Critique écrite dans le cadre de Masse Critique Babelio

Deuxième titre de la rentrée littéraire que je découvre : Le Cri de Thierry Vila aux éditions Grasset, dans la sélection du Prix Femina.

Ce roman se déroule à bord d’un pétrolier, avec un équipage presque exclusivement masculin. On découvre Lil Servinsky : métisse franco-rwandaise d’1m85, très belle, qui officie comme médecin de bord et chirurgien. Ce personnage fascine, c’est une femme libre, tellement qu’elle a choisit l’errance comme lieu de vie, elle refuse les diktats de la société et vit comme bon lui semble. C’est-à-dire de manière peu sociable, entourée de livres et sans pied-à-terre. Evidemment cette grande silhouette silencieuse fascine les hommes de l’équipage, certains sont attirés, d’autres énervés, et la plupart frustrés par cette femme sur laquelle ils n’ont aucune prise, et qui préfère passer ses journées avec le petit personnel étranger ou à déclamer de la poésie face à la mer.

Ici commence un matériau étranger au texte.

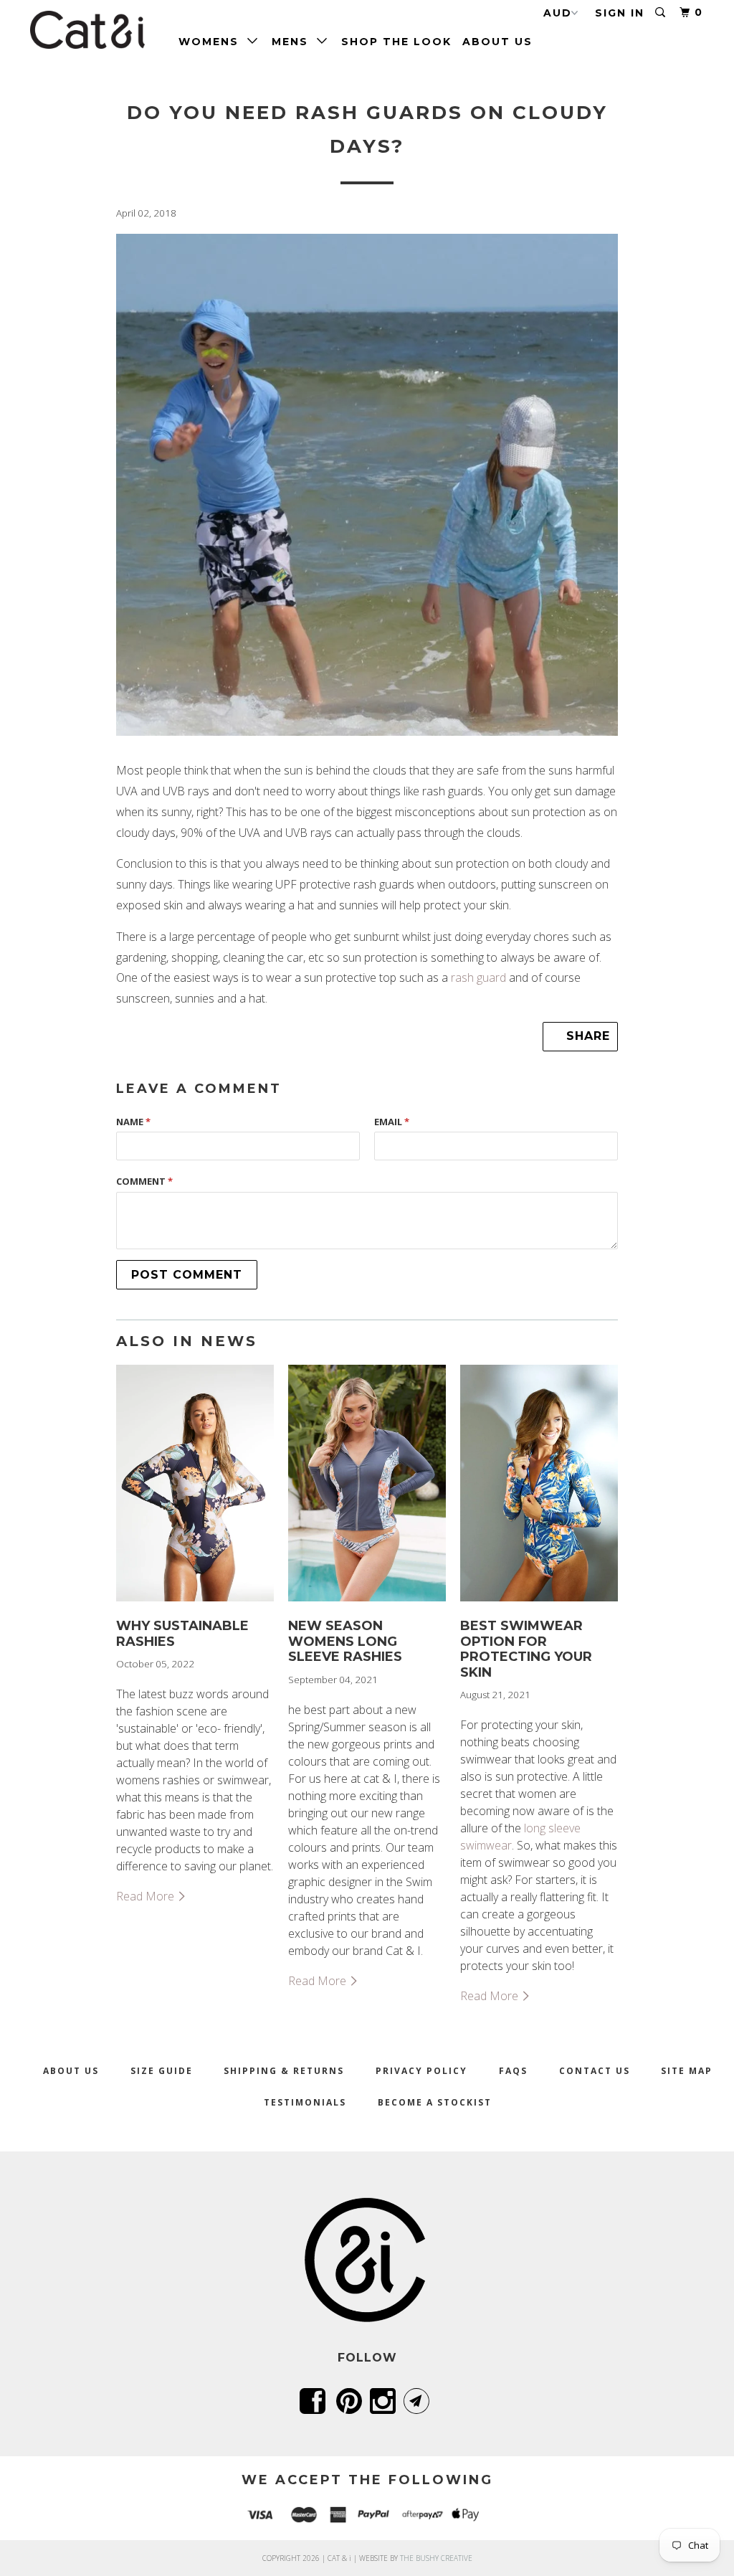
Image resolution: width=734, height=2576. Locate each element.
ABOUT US (497, 41)
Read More (146, 1896)
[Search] (662, 12)
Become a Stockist (435, 2102)
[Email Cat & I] (419, 2401)
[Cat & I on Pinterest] (351, 2401)
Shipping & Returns (284, 2071)
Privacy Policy (421, 2071)
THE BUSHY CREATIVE (436, 2558)
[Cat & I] (87, 30)
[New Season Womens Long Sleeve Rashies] (367, 1604)
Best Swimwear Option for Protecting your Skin (526, 1649)
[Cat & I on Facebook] (315, 2401)
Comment (144, 1181)
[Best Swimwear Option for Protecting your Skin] (539, 1604)
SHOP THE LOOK (396, 41)
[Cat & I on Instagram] (385, 2401)
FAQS (513, 2071)
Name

Peu à peu sa curieuse personnalité l’ostracise complètement. Les hommes n’apprécient pas l’image de leur propre vulgarité qu’elle leur renvoie. Les rumeurs naissent, et des vengeances se fomentent. Pourquoi ce titre, Le Cri ? On pense évidemment au tableau de Munch, et cette silhouette hurlante et effrayée. C’est ce que subit Lil entourée de ces hommes, mais c’est aussi ce trouble compulsif qui la pousse parfois à lancer des cris sonores.

J’ai été fascinée par ce personnage, et par ce huis-clos sur la mer. Néanmoins, j’aurais aimé que l’auteur creuse davantage le passé difficile de Lil. Egalement, on en sait peu sur les autres personnages. L’écriture est très poétique, mais je n’y ai pas été très sensible, car j’apprécie peu les longs monologues et les descriptions qui s’éternisent. Le drame est également trop prévisible, mais ce qui l’entoure et ses conséquences ne le sont pas.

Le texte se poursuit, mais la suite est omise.